## Begin SOURCE DATA

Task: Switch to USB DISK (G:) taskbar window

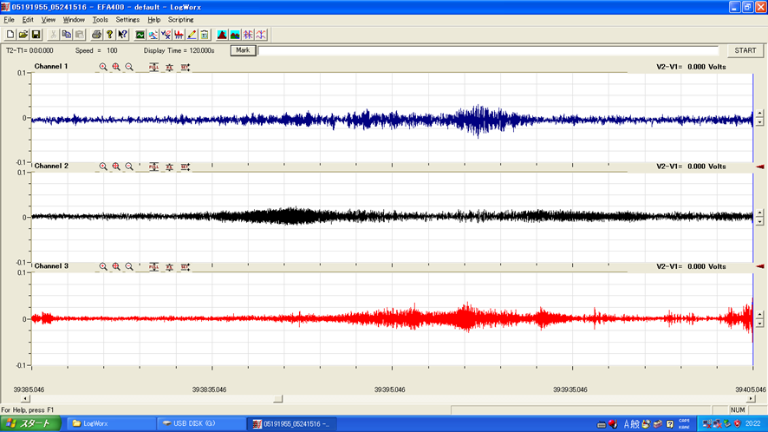Action: (x=199, y=423)
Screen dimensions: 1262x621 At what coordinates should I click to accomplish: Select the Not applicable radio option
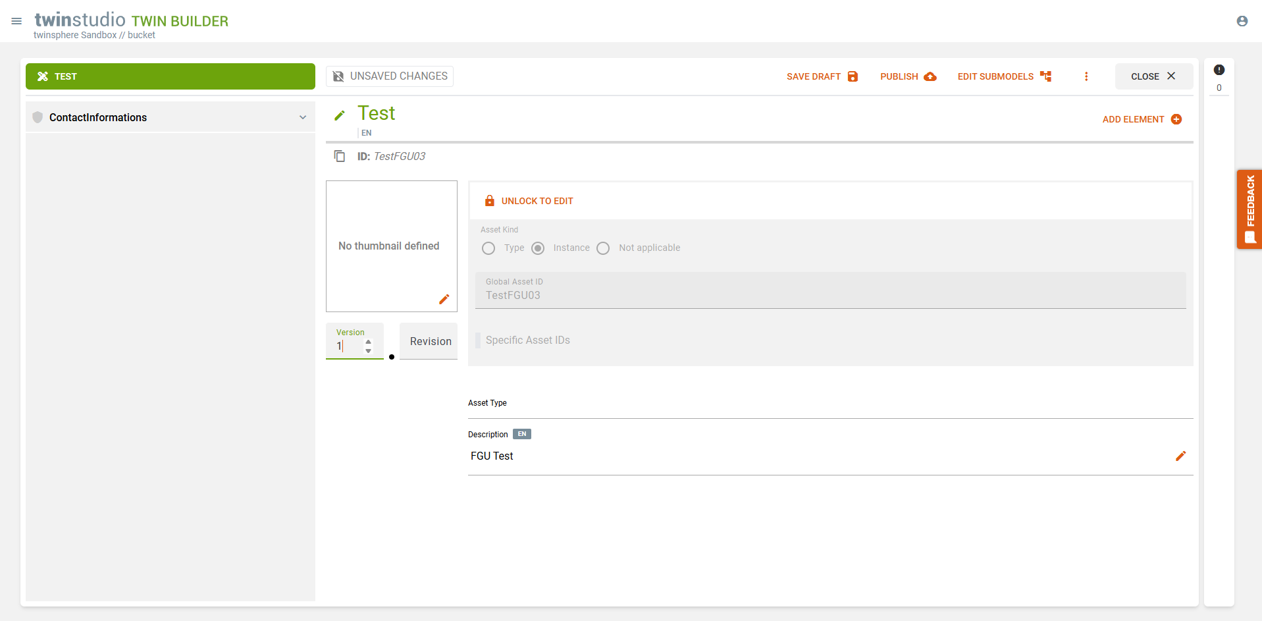(x=603, y=248)
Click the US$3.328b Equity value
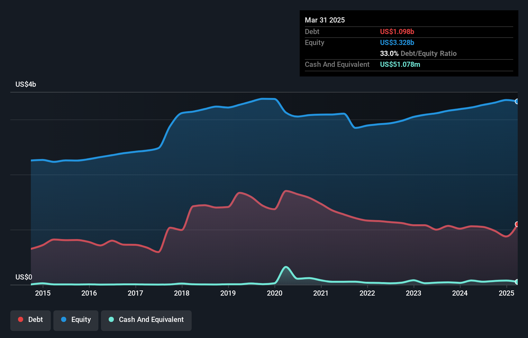 (397, 42)
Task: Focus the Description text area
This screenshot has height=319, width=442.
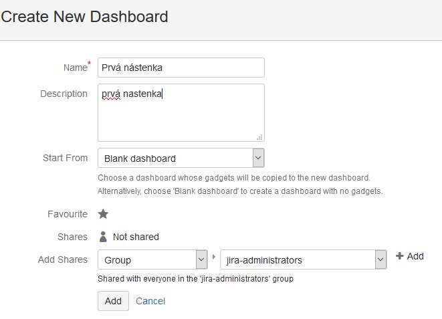Action: point(181,113)
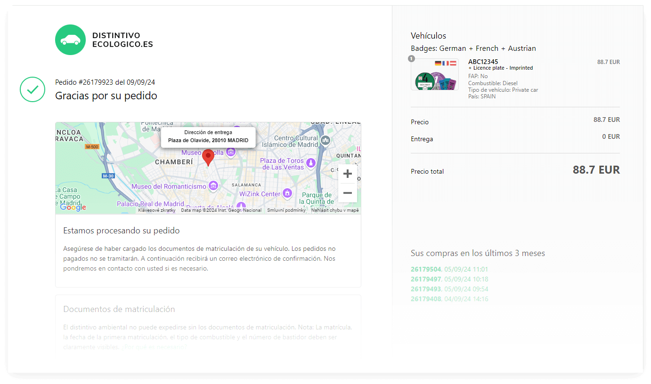The image size is (651, 384).
Task: Click the vehicle badges thumbnail image
Action: 434,74
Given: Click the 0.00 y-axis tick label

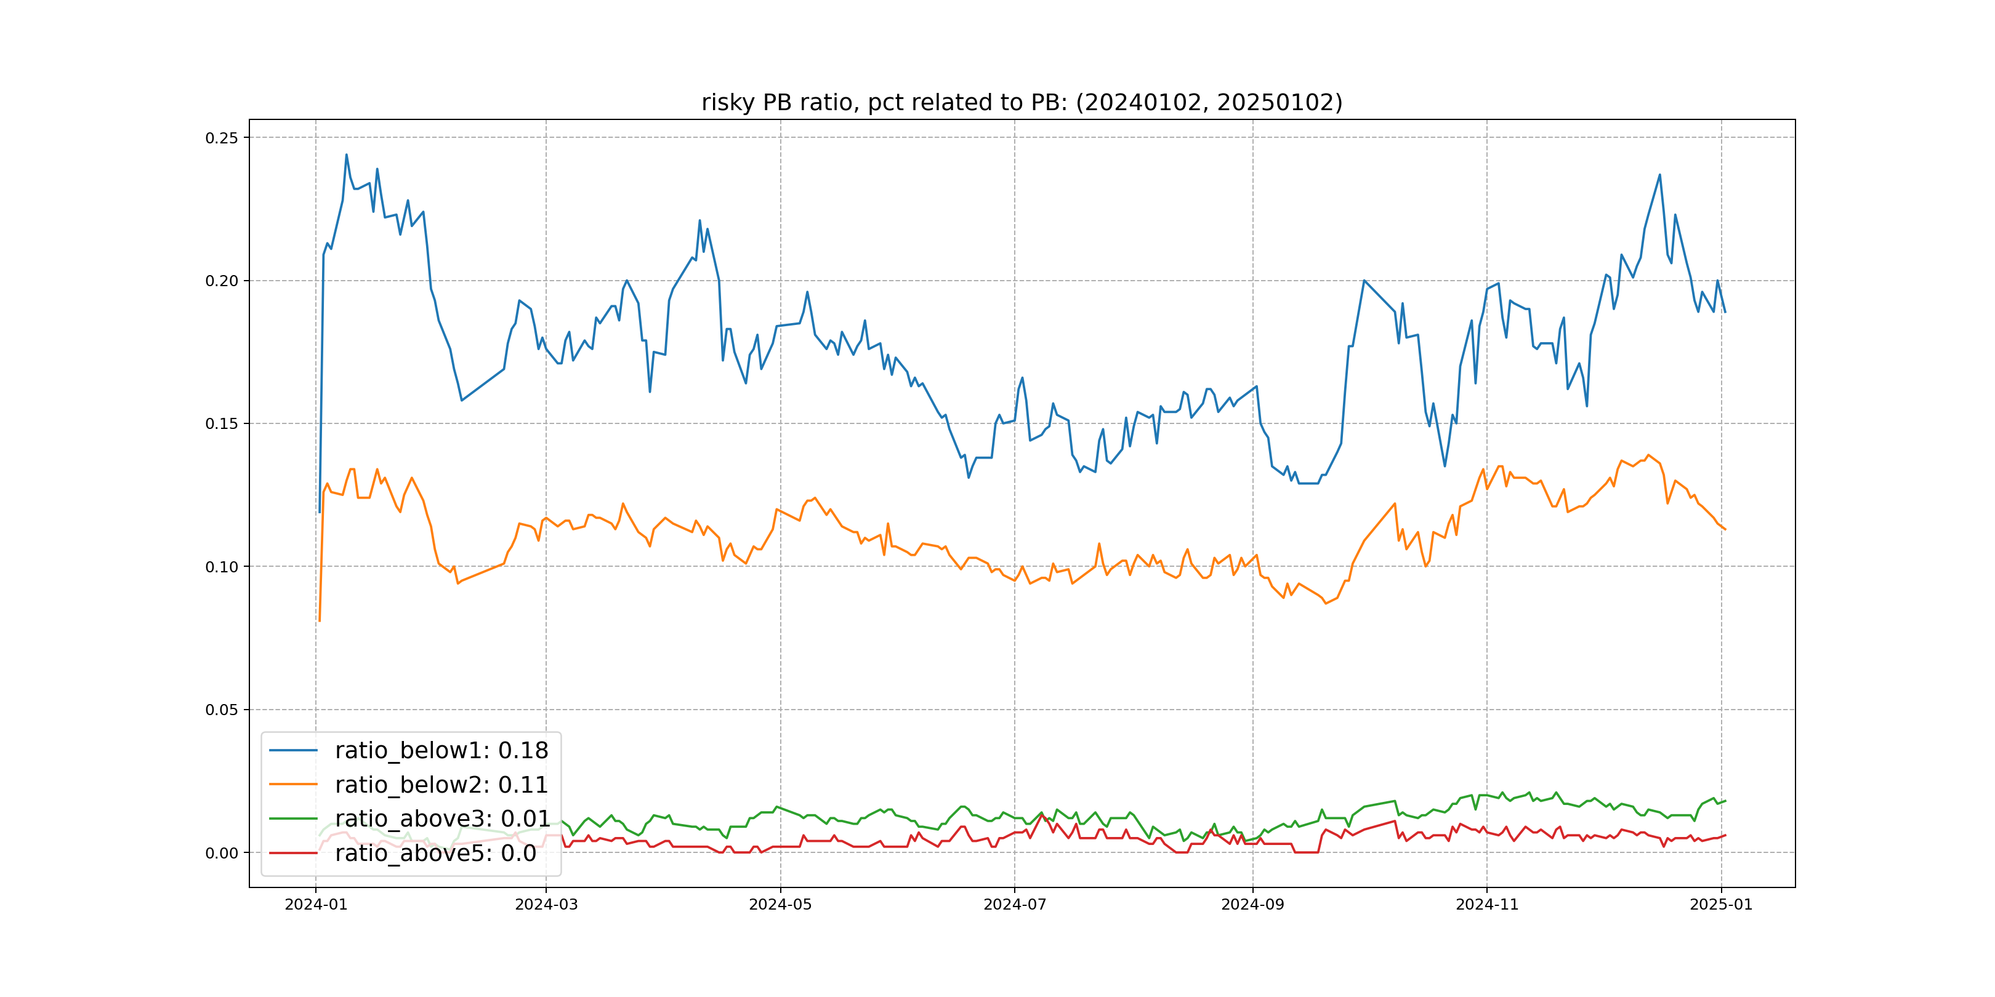Looking at the screenshot, I should 221,853.
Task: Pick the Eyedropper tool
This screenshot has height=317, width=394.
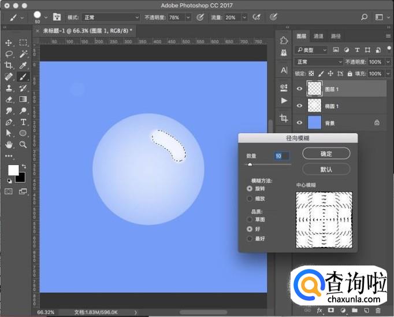Action: pos(23,65)
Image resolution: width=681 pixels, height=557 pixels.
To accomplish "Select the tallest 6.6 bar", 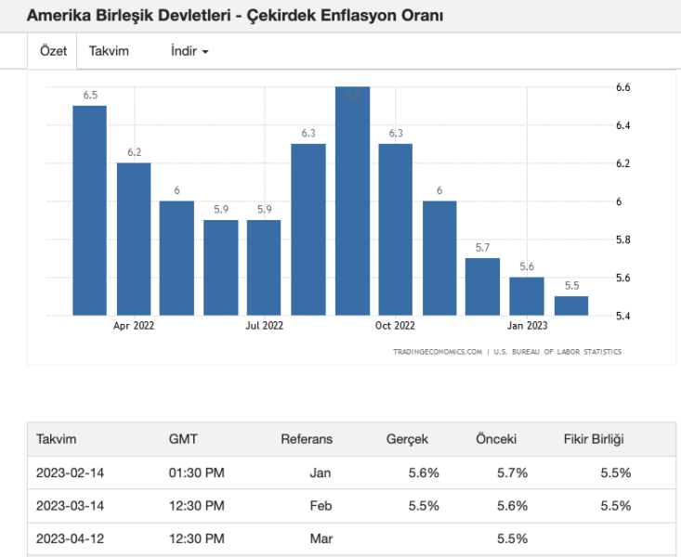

## End SOURCE DATA

*GIVEN PROBLEM:* Duplicate every line of the material above without changing anything, and leave the pictures out of your copy.

*CORRECT OUTPUT:*
Task: Switch to USB DISK (G:) taskbar window

Action: (x=199, y=423)
Screen dimensions: 1262x621 At what coordinates should I click to accomplish: Select the Not applicable radio option
(x=603, y=248)
Click the US$3.328b Equity value
 (397, 42)
Task: Focus the Description text area
This screenshot has height=319, width=442.
Action: point(181,113)
The image size is (651, 384).
Task: Click the vehicle badges thumbnail image
Action: 434,74
Given: Click the 0.00 y-axis tick label

Looking at the screenshot, I should 221,853.
Task: Pick the Eyedropper tool
This screenshot has height=317, width=394.
Action: pos(23,65)
Image resolution: width=681 pixels, height=557 pixels.
To accomplish "Select the tallest 6.6 bar", 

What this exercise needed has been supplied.